Après avoir ainsi fait état de ses 33 années vécues en détention et en résidence surveillée, le prêtre souligne que sa lutte n’a eu qu’un seul but, à savoir l’obtention des droits de l’homme, de la liberté et de la démocratie pour ses compatriotes vietnamiens. Il demande au tribunal à qui il adresse sa lettre de faire droit à son combat.

 

La plainte du P. Ly cite ensuite longuement les divers accords internationaux sur les droits de l’homme, dont plusieurs ont été signés par le gouvernement vietnamien. Comme il l’avait déjà fait au lendemain de sa libération, il rappelle que Marx a écrit Le Capital sans être inquiété par les Anglais, que Hô Chi Minh a milité pour l’indépendance du Vietnam en France et que même le colonialisme français avait laissé s’imprimer les journaux préconisant l’indépendance. En conclusion, il se déclare entièrement innocent, n’ayant jamais accompli que des actions considérées comme légitimes et même louables selon les accords et règlements internationaux.
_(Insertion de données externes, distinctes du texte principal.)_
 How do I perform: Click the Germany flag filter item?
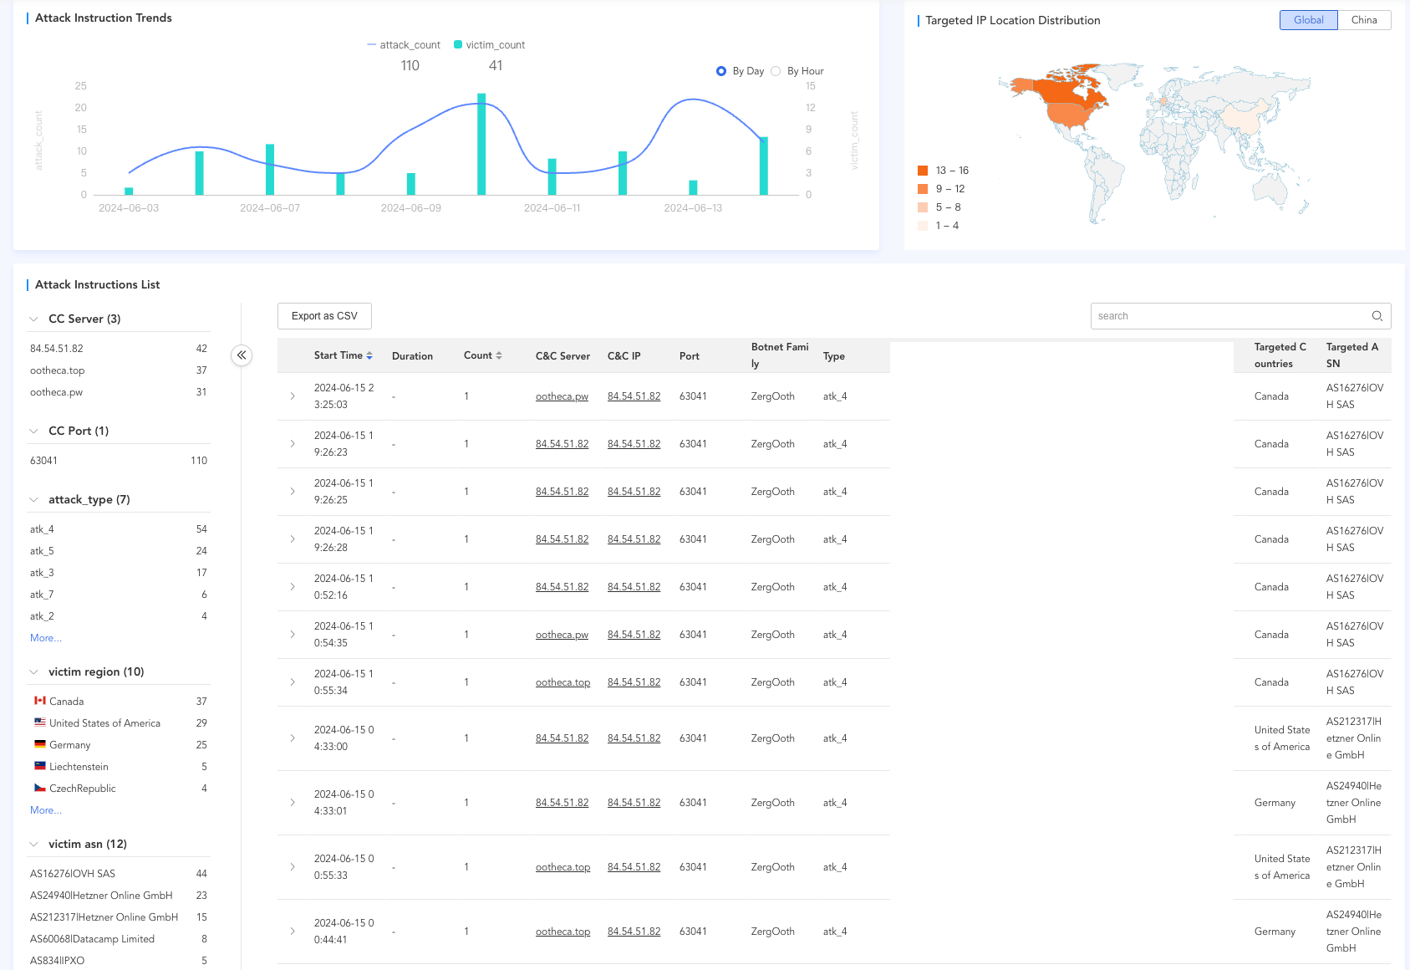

Le véritable coupable est le pouvoir communiste vietnamien qui a outrageusement violé des accords internationaux auxquels il a lui-même adhéré, argumente-t-il.

 

La dernière partie de la lettre expose dans le détail un certain nombre de revendications du prisonnier de conscience. Après en avoir fait une revue détaillée, il demande la restitution complète d’un certain nombre d’objets dont il a été dépouillé au moment de ses arrestations ou pendant sa détention. II demande aussi une juste compensation pour les séquelles physiques et morales de ses longs séjours dans les camps et les prisons.